#### MATERIAL FOR THE TASK:
-----
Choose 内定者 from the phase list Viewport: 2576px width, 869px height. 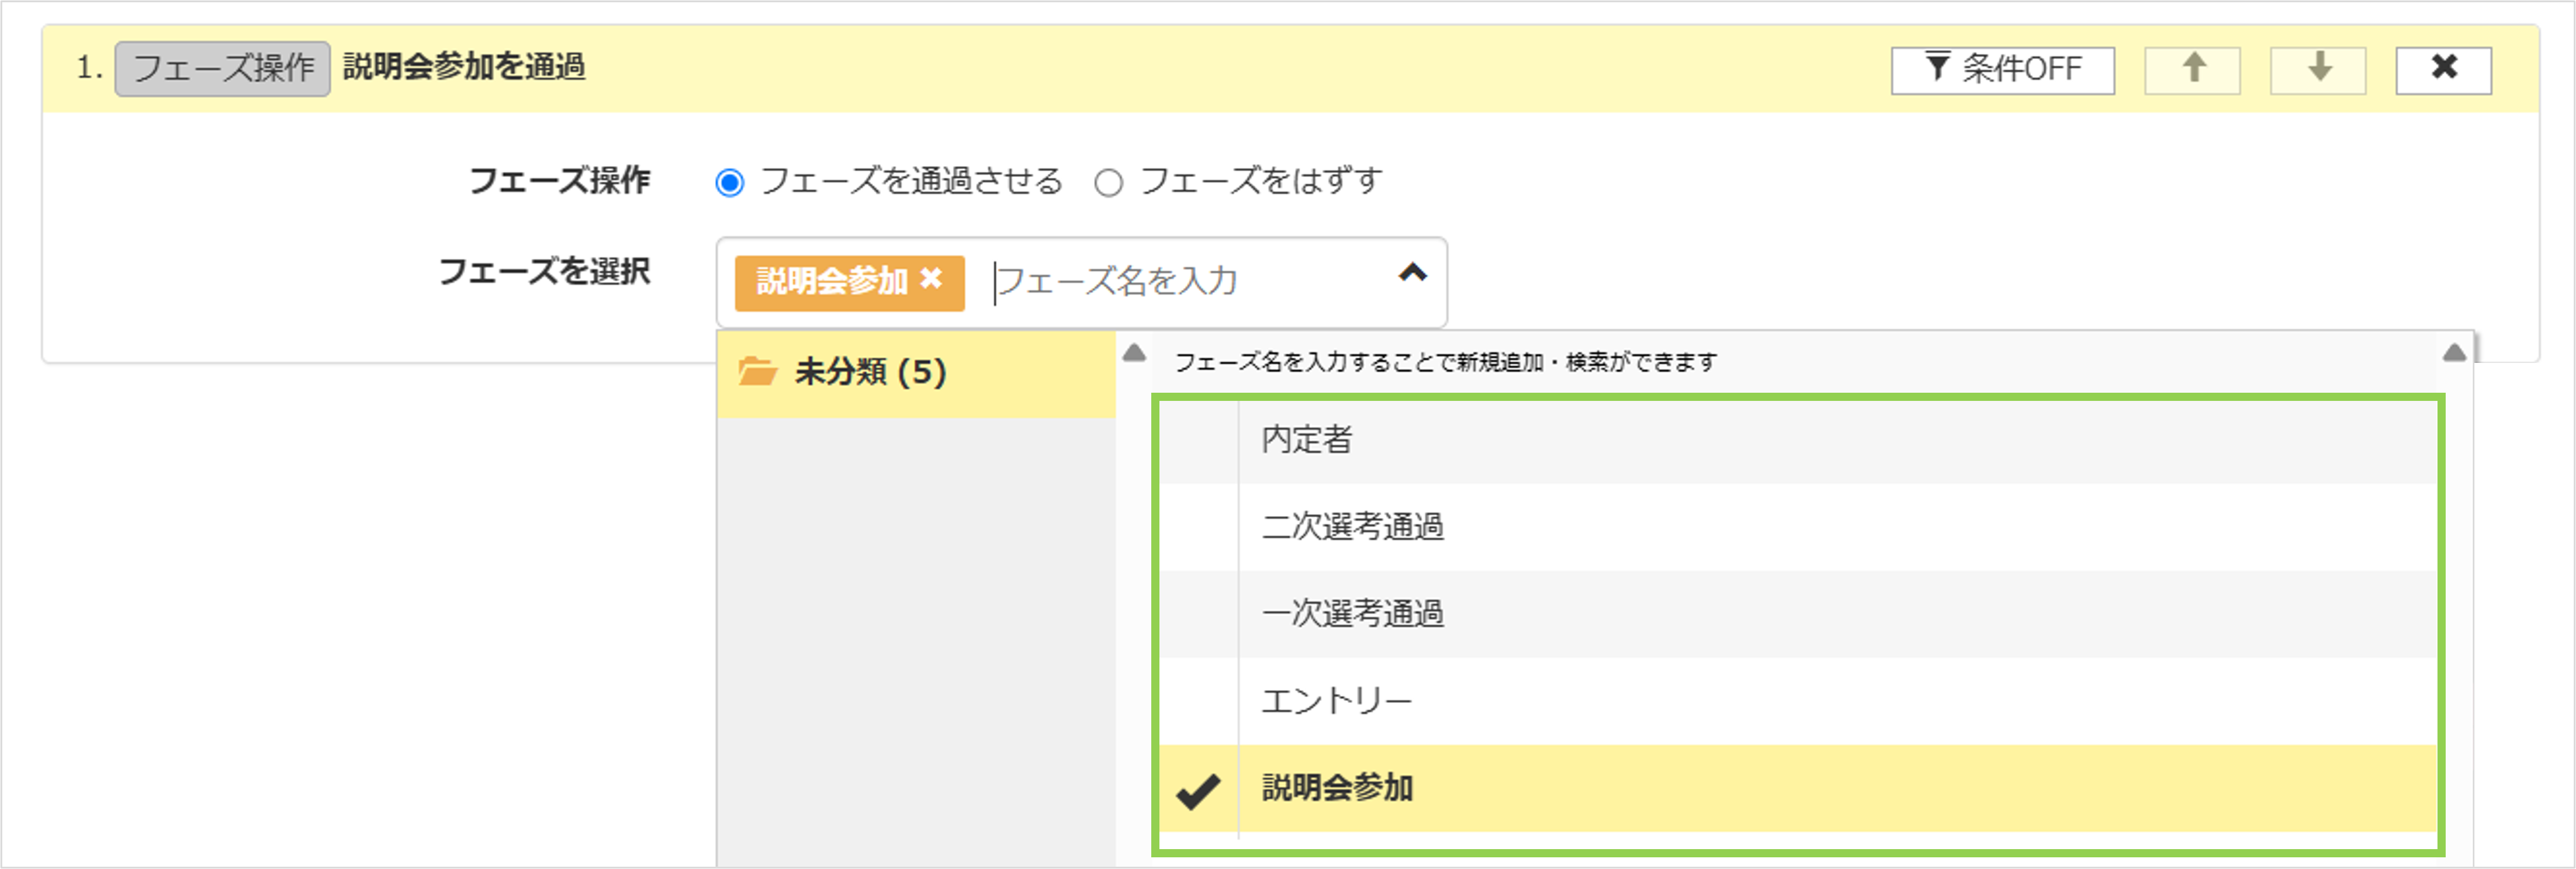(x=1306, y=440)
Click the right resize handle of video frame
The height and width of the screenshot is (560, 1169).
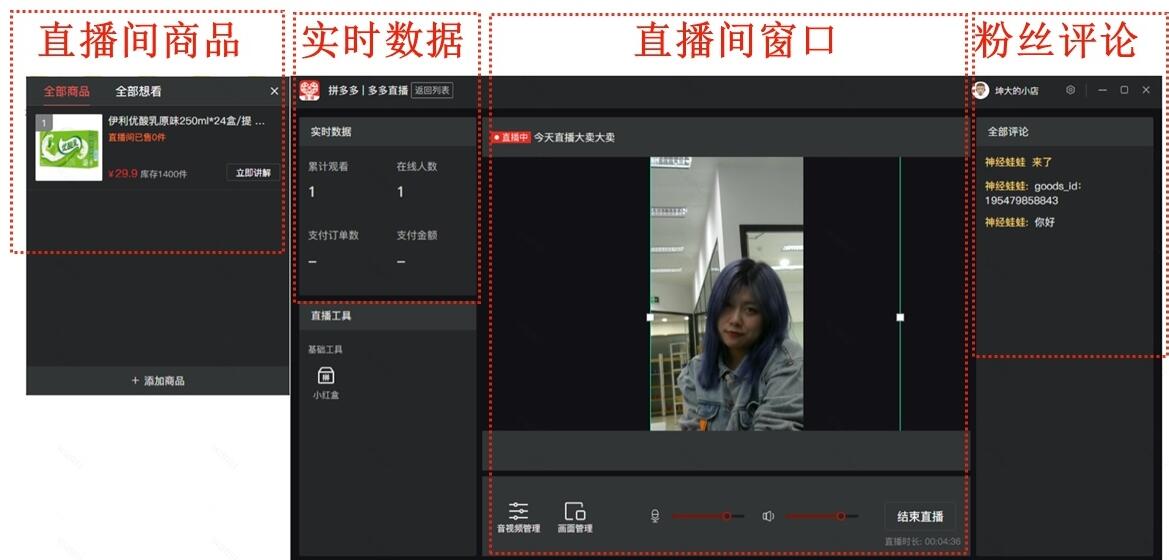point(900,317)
-----
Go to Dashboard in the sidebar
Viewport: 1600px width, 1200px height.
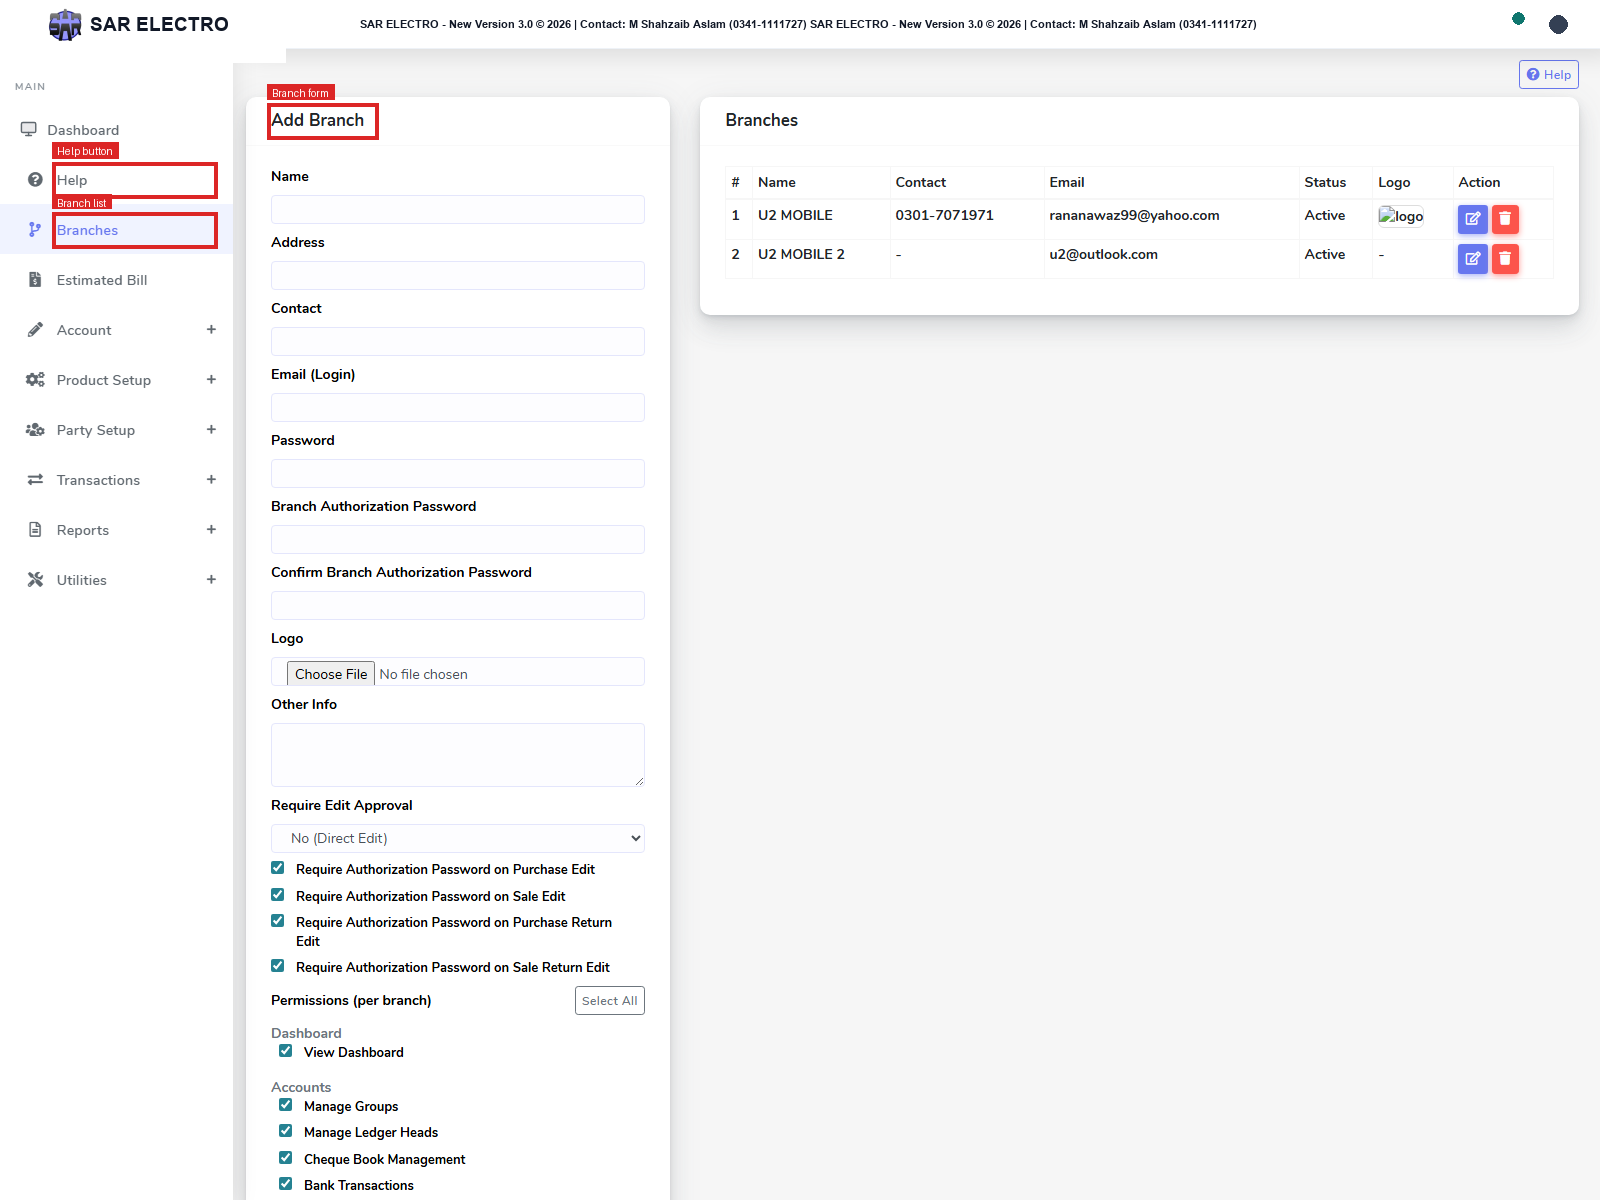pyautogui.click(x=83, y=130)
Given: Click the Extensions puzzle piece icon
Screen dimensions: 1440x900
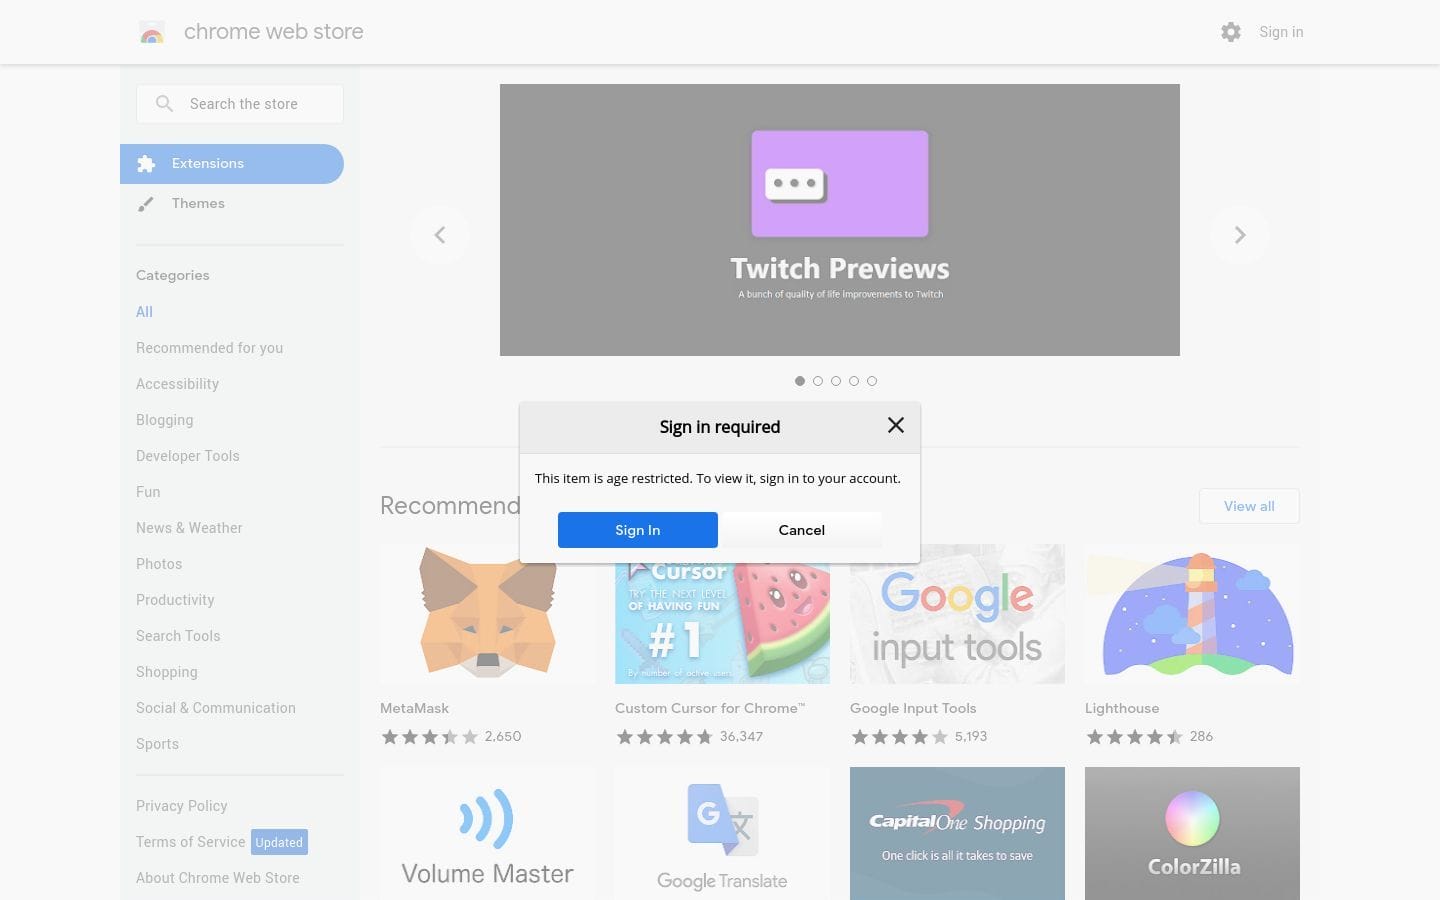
-----
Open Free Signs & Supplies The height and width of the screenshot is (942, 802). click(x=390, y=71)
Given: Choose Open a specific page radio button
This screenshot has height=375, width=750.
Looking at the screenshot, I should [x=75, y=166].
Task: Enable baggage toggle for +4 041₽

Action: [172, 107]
-----
#### WHAT TO PRODUCE:
For each line above that includes the word "Given", make a copy of that line.

#### WRITTEN ANSWER:
Given: Click the Extensions puzzle piece icon
Given: Choose Open a specific page radio button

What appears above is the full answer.